More than half a dozen of Trump’s former campaign staff members or leading volunteer organizers from around the country — and many more local volunteers — have signed on to the long-shot campaign of Ryan’s primary challenger, businessman Paul Nehlen, who openly embraces Trump and casts Ryan as an impediment to Trump’s agenda.
While they were not sent by Trump — in fact, most of the staffers had been laid off by his shoestring primary campaign or left amid infighting — their re-emergence in Ryan’s Southeastern Wisconsin district is notable.
Nehlen’s relatively small campaign appears to have collected the largest concentration of former Trump staff and volunteer advisers, with some acknowledging they see the effort to defeat Ryan as a continuation of the bitter fight Trump waged against the GOP establishment.
The migration to Nehlen’s team also suggests that Trump’s presidential campaign may be spawning a new crop of operatives outside tight-knit GOP consulting circles. And it hints at the depth and persistence of the divide between Trump’s supporters and the party establishment.
Nehlen, in an interview conducted Tuesday during a break in door-knocking here in Ryan’s hometown, accused the speaker of taking “every opportunity to undermine Mr. Trump. He’s not been loyal to him.” And Nehlen asserted, “I think [Trump] has had it with that,” before adding quickly that he didn’t know for sure “because I’ve never talked to him.”
In fact, Trump, in a separate interview with The Washington Post on Tuesday, praised Nehlen’s campaign and declined to endorse Ryan’s.
But both Trump’s campaign and Nehlen’s bristled when POLITICO asked about the role of out-of-town former Trump staffers in trying to upset Ryan, whose campaign office declined to comment.
Pete Meachum, Trump’s Wisconsin state director, said in a statement “the only campaign that Trump staffers in Wisconsin are working on is to elect Donald J. Trump as our next President. Period.”
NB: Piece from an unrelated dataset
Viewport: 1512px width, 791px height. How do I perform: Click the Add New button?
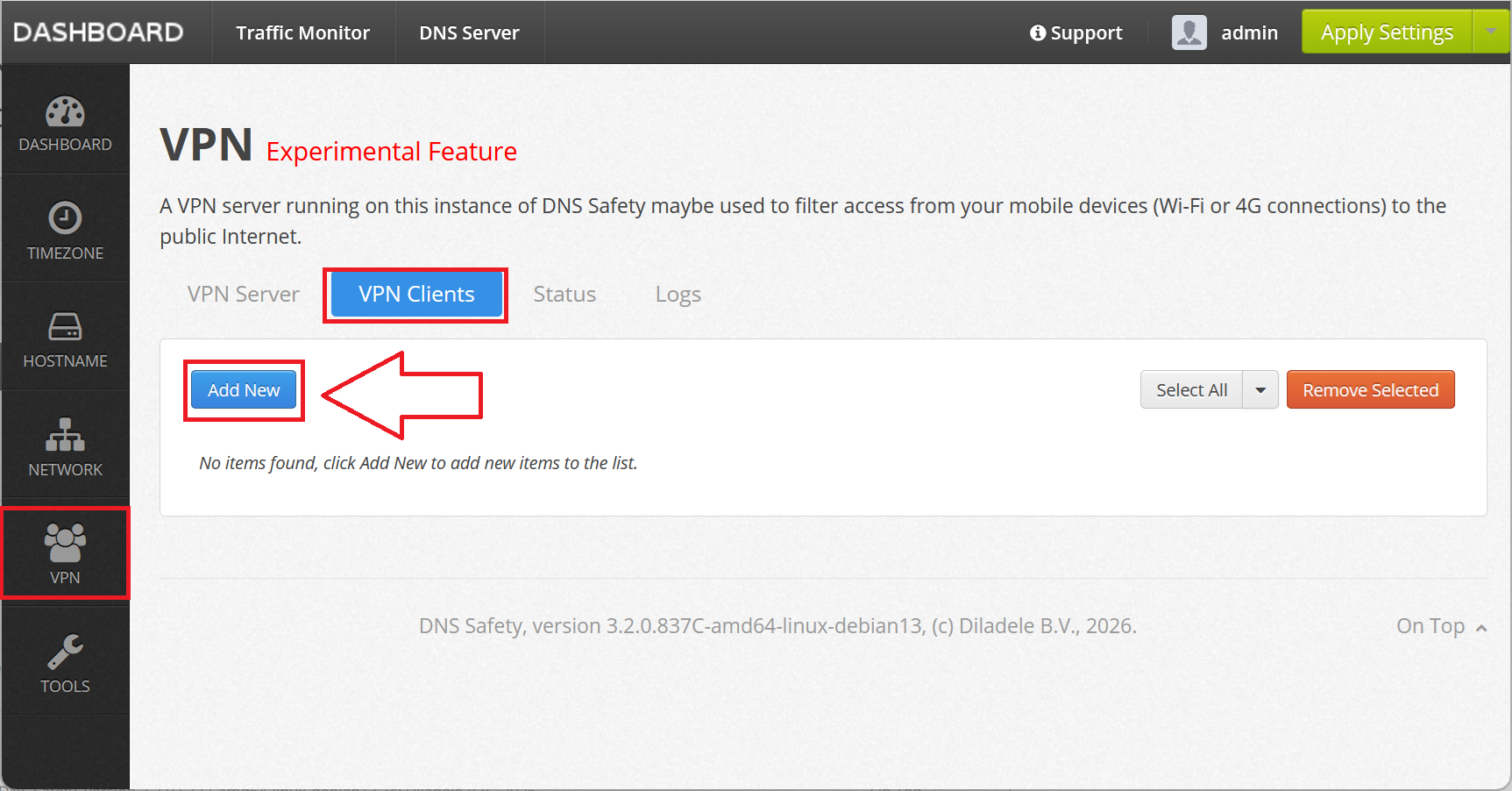(244, 390)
And Nehlen’s spokesman, Noel Fritsch, used misdirection to cut short the candidate’s interview with POLITICO when the subject of ex-Trump staffers was raised.
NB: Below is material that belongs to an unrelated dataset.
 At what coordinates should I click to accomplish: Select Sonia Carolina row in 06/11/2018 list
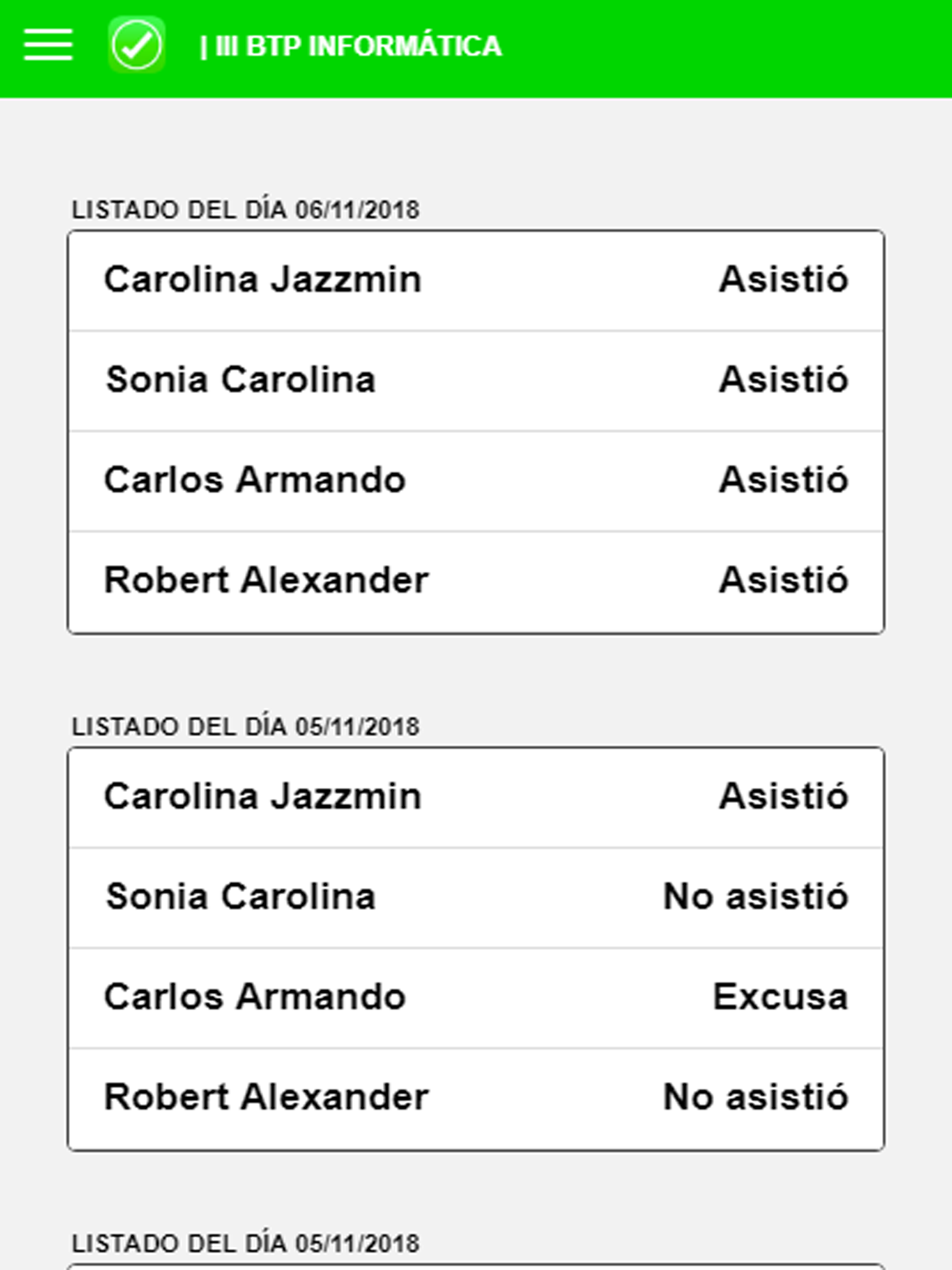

Fritsch escorted Nehlen into a campaign RV parked nearby and emblazoned with the words “Dump Paul Ryan,” explaining that the candidate would be “right back out” to resume the interview after the campaign verified the candidate’s door-knocking route.
But 10 minutes later, Fritsch emerged from the RV alone, and it drove away with the candidate still inside. “You know what, we have another interview,” Fritsch said. “We have a very, very busy schedule.”
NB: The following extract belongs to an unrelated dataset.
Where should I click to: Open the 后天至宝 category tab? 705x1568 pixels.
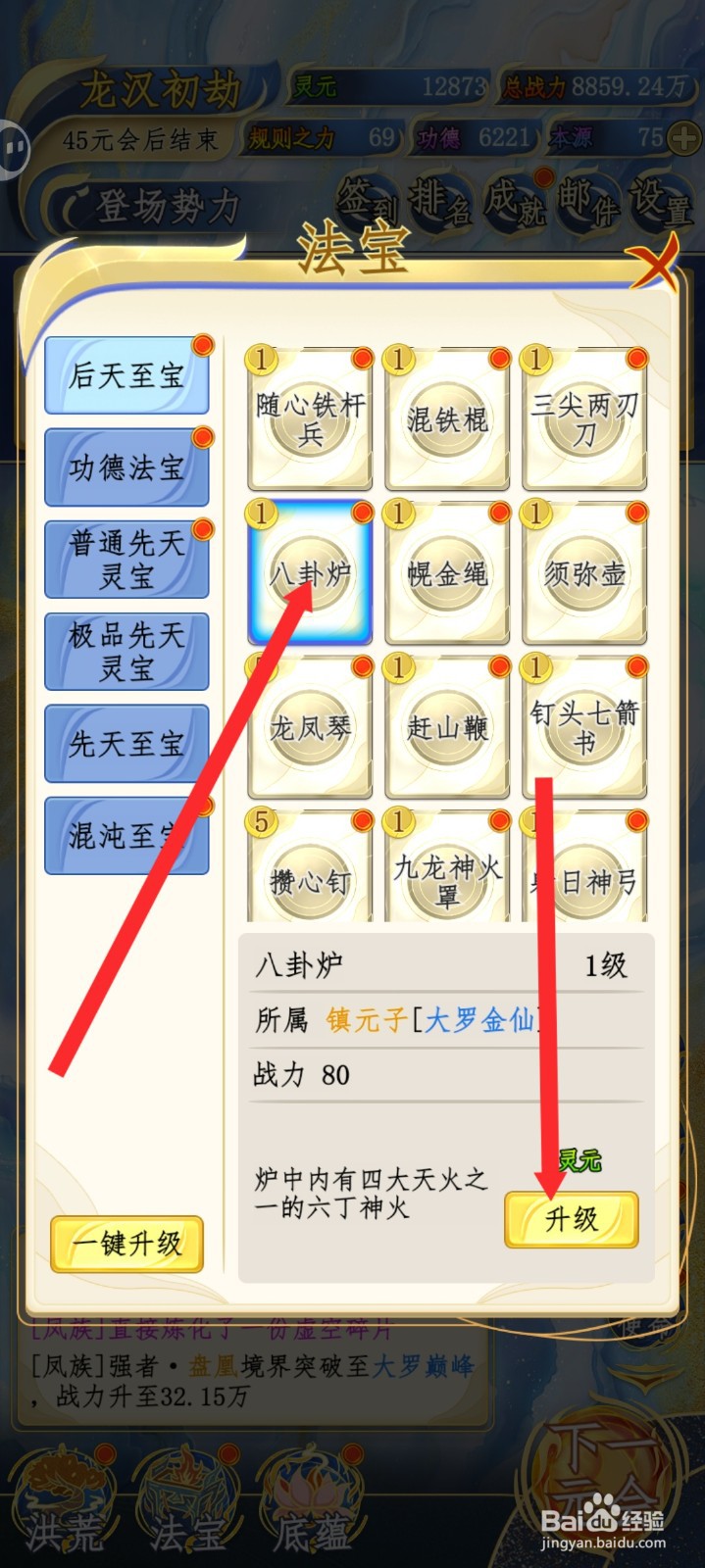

While Nehlen trailed Ryan by more than 70 points in a May poll and has been outraised by Ryan $14.9 million to $868,000 through July 20, the upstart’s bid has become something of a cause célèbre on the populist right. He’s earned endorsements from the likes of Ann Coulter and Michelle Malkin. He’s fashioned himself as a mini-Trump of sorts, championing the same protectionist, anti-immigration rhetoric as the presidential nominee, and has benefited from mounting frustration among Trump’s supporters over Ryan’s less-than-enthusiastic support for Trump.
Nehlen was one of the few Republicans to come to Trump’s defense this week after the presidential candidate drew rebukes from across the spectrum for criticizing the parents of a slain Muslim-American soldier. And Trump in return tweeted his thanks to Nehlen, which raised eyebrows, given the efforts to project an alliance with Ryan.
Then, on Tuesday, Trump told The Washington Post he’s “not quite there yet” when it comes to endorsing Ryan and praised Nehlen for running “a very good campaign.”
The Trump-Ryan relationship could get even trickier later this week, when Trump is planning to stump in the state, even though his tentative plans call for an appearance in Green Bay, hours away from Ryan’s district.
It makes sense that former Trump campaign staffers, volunteers and voters would be drawn to Nehlen, said Stephani Scruggs, who was Trump’s director of field operations in Florida and is now a senior adviser for the Nehlen campaign, working mostly out of its Kenosha office.
“The Trump message — opposing [the Trans-Pacific Partnership trade pact] and working to close the borders — resonated with folks here. And that is Paul Nehlen’s message, so it was a natural progression,” said Scruggs.